Low-level Indexing API Definition
The Low-level Indexing API provides low-level access to the semantic indexing
capabilities of the Vectara platform. It focuses on document parts which allow for
specific text and context definitions within a document. This approach differs
from the Standard Indexing API which organizes documents
into sections that have IDs, titles, and descriptions, like traditional,
hierarchical document structures.
This more granular control over documents enables you to tailor your indexing strategies. The Low-level Indexing API is reserved for advanced use cases and normal users should use the Standard Indexing API.
Check out our interactive API Reference that lets you experiment with this endpoint to index documents from your browser.
Low-level Index Document Request and Response
The low-level indexing service accepts individual documents or messages to be indexed. In a short period of time, generally a few minutes, the new content becomes available in the search index. This index request requires the following parameters:
- Customer ID
- Corpus ID
- Document object
The response includes a status message and a StorageQuota message
indicating how much quota was consumed.
Document Container Definition
The document object contains the related textual items that are indexed.
This object has a document_id, which must be unique among all the documents in
the same corpus. It may optionally define metadata_json.
The two fields default_part_context and custom_dims (Scale only) provide
default values for the corresponding sub-document fields, should they fail to
define either of these explicitly.
Parts within a Document
Most importantly, parts defines the actual text items that you want to index.
The document part is the atomic unit of Vectara. Every
part is added to the index, and when search results are returned, each result
is a document part.
The text field defines the text and should generally be a sentence. It
should not be shorter, but may be longer, up to the length of an entire
paragraph, although performance may suffer.

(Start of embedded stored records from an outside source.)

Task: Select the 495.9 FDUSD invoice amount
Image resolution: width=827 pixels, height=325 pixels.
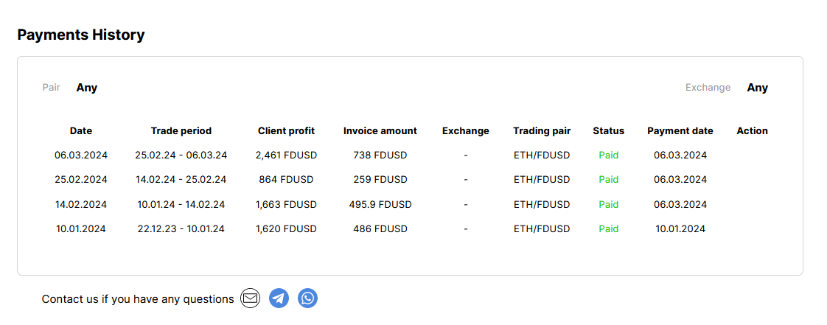Action: (x=380, y=204)
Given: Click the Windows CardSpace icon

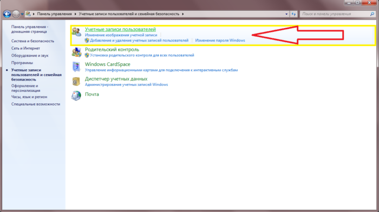Looking at the screenshot, I should 76,67.
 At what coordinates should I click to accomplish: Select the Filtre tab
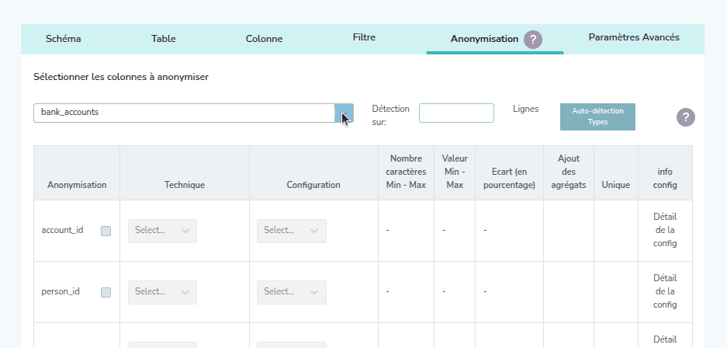[364, 37]
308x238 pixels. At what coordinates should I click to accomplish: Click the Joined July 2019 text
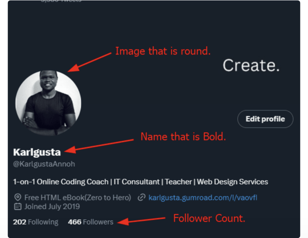52,207
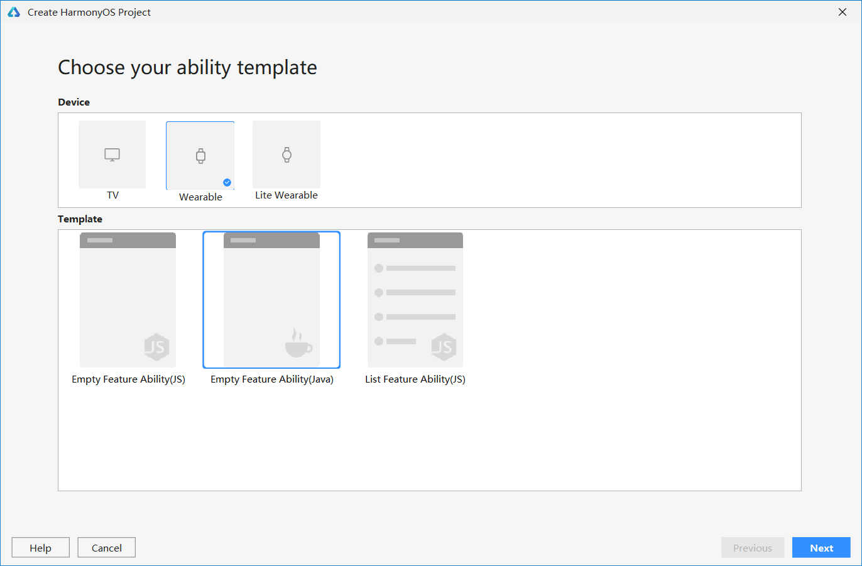This screenshot has width=862, height=566.
Task: Cancel project creation
Action: tap(106, 547)
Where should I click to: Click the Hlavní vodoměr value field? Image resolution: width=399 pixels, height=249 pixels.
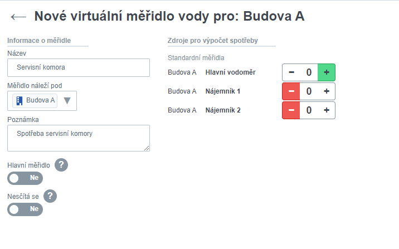(308, 72)
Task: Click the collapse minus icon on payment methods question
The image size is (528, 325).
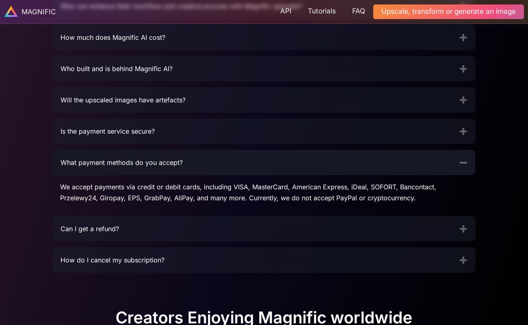Action: tap(463, 163)
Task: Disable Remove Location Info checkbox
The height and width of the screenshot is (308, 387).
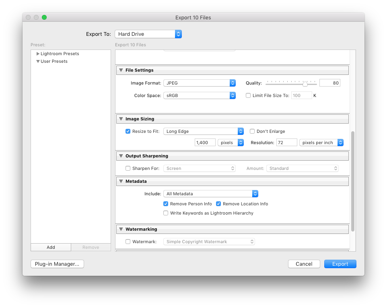Action: [219, 204]
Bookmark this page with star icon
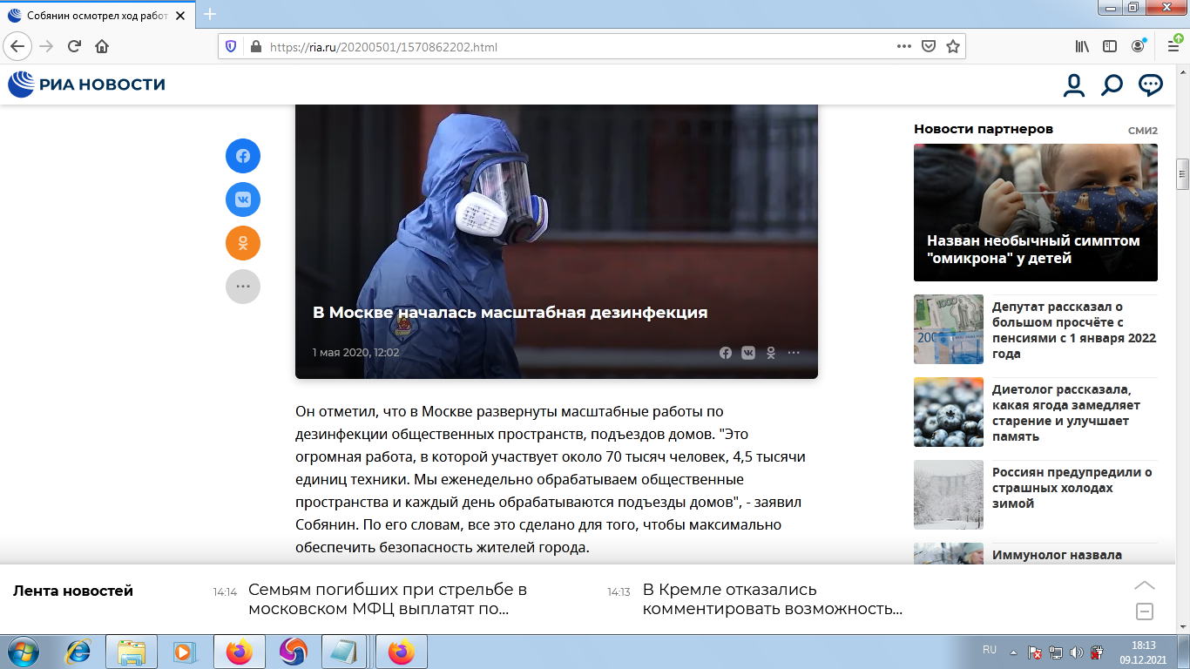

The context defines the context of the text. It may include any additional
textual information that helps in disambiguating the meaning. For instance, it
may include the preceding or following paragraphs, the chapter title, or the
document title.
The part metadata, held in metadata_json, is returned with the document part
in search query results. For example, it can contain information that links the
item to records in other systems.
For Scale users, custom_dims allows you to specify additional factors that can be
used at query time to control the ranking of results. The dimensions must be
defined ahead of time for the corpus, or else they'll be ignored.
REST Example
Low-level Indexing REST Endpoint
Vectara exposes a REST endpoint at the following URL
to index content into a corpus:
https://api.vectara.io/v2/corpora/:corpus_key/documents
The API Reference shows the full Low-level Indexing REST definition.
gRPC Example
You can find the full Low-level Indexing gRPC definition at indexing_core.proto.
A request to add data into a corpus consists of three key pieces of information:
the customer ID, the corpus ID, and the data itself, represented as a
CoreDocument message.
The reply from the server consists of nothing yet. Note that the reply does not block. In other words, the information in the request is not yet available in the index when the RPC returns.
The full definition also shows the CoreDocument container format, which has
metadata about the document, and parts within the document as CoreDocumentPart.